Amid the current hype around AI and ML, a particular part of the workforce is getting a lot of attention, Data Scientists. They are the new blue-collar executives. You’ve already taken the first step by getting here, let’s discuss a how you can learn data science with no coding background!
Data Scientists need to be a complete package, a software and algorithm programmer, an analyst, a database manager, Machine Learning expert, statistical and operational mathematician, NLP expert and cryptographer: all rolled into one.
Now it might seem a lot of technical words but wait till we take you through the following and you’ll know where to start:
- Say ‘no’ to shortcuts-Work from the ground up!
At first to learn Data Science, start with the basics of statistics and mathematics required for data science. Develop an understanding of basic machine learning algorithms and try solving a real-life situation using it. Another essence here is to stay away from ‘phony’ courses, those promising to make you a data-scientist in, say, 21-days! There can never be a replacement, especially for a technically sophisticated job, of the hard work.
- Stay away from ‘phony’ courses. Enroll only with the professionals and institutes possessing high credibility and success rate.
- Take your time around it and be consistent.
- The basic idea here is to get a command of the fundamentals, step by step.
You might want to get started with programming straight away or take up a hands-on data modeling project, thinking you’ll learn your way as you do it. Trust us!
- Level up your programming skills!
This is one crucial skill you need to have to be a successful professional in this field. Programming languages like C, C++, R/Python, Java are something of a routine in this field. You can follow these pointers to boost your programming skills.
- Start with the basics of C as this is the base language using which many other programming languages are built.
- Understand the concept and up your programming game, try developing example algorithms into working programs.
- Websites like TopCoder, CoderByte, Project Euler hold programming contests. You might want to try any of these to enrich your programming capability.
- Proceed to R/Python once you’re through with the basics.
Following the above guide-points will take you a step closer to your dream profession.
- Start exploring and loving data
As a Data Scientist, you’re going to deal with data day and night. Statistics, mathematical crunching, organizing and segmenting data would be a routine part of your job. Data modeling can be taxing and quite complicated to the beginner. So, it is advised that you get involved with data, statistics, and mathematics as soon as possible.
Once you are comfortable with numbers and loads of data crunching, deriving relations between seemingly unrelated data, seeing the big picture, telling a story through numbers, this is going to be a fruitful job for you.
════
### PARTS OF THE EXERCISE
[A] Translate this sentence from the article on learning data science into Spanish: "Data modeling can be taxing and quite complicated to the beginner."
[B] Return the part of the article on learning data science starting with "- The basic" and going on through "it. Trust us!", copied word for word.
The material after the article on learning data science plays no part in this work.

### AVAILABLE DATA
════
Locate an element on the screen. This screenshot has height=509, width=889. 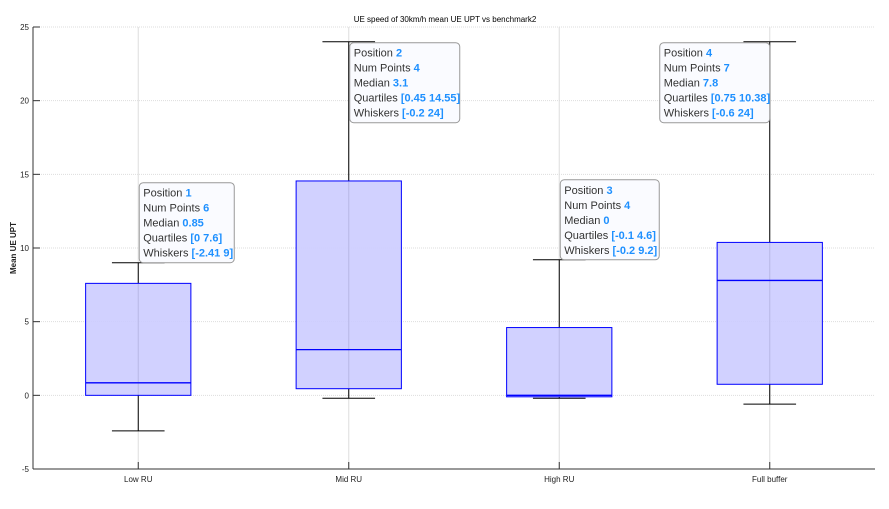
y-tick-label: 10 is located at coordinates (24, 248).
════
### REPLIES
[A] El modelado de datos puede ser agotador y bastante complicado para el principiante.

[B]
- The basic idea here is to get a command of the fundamentals, step by step.
You might want to get started with programming straight away or take up a hands-on data modeling project, thinking you’ll learn your way as you do it. Trust us!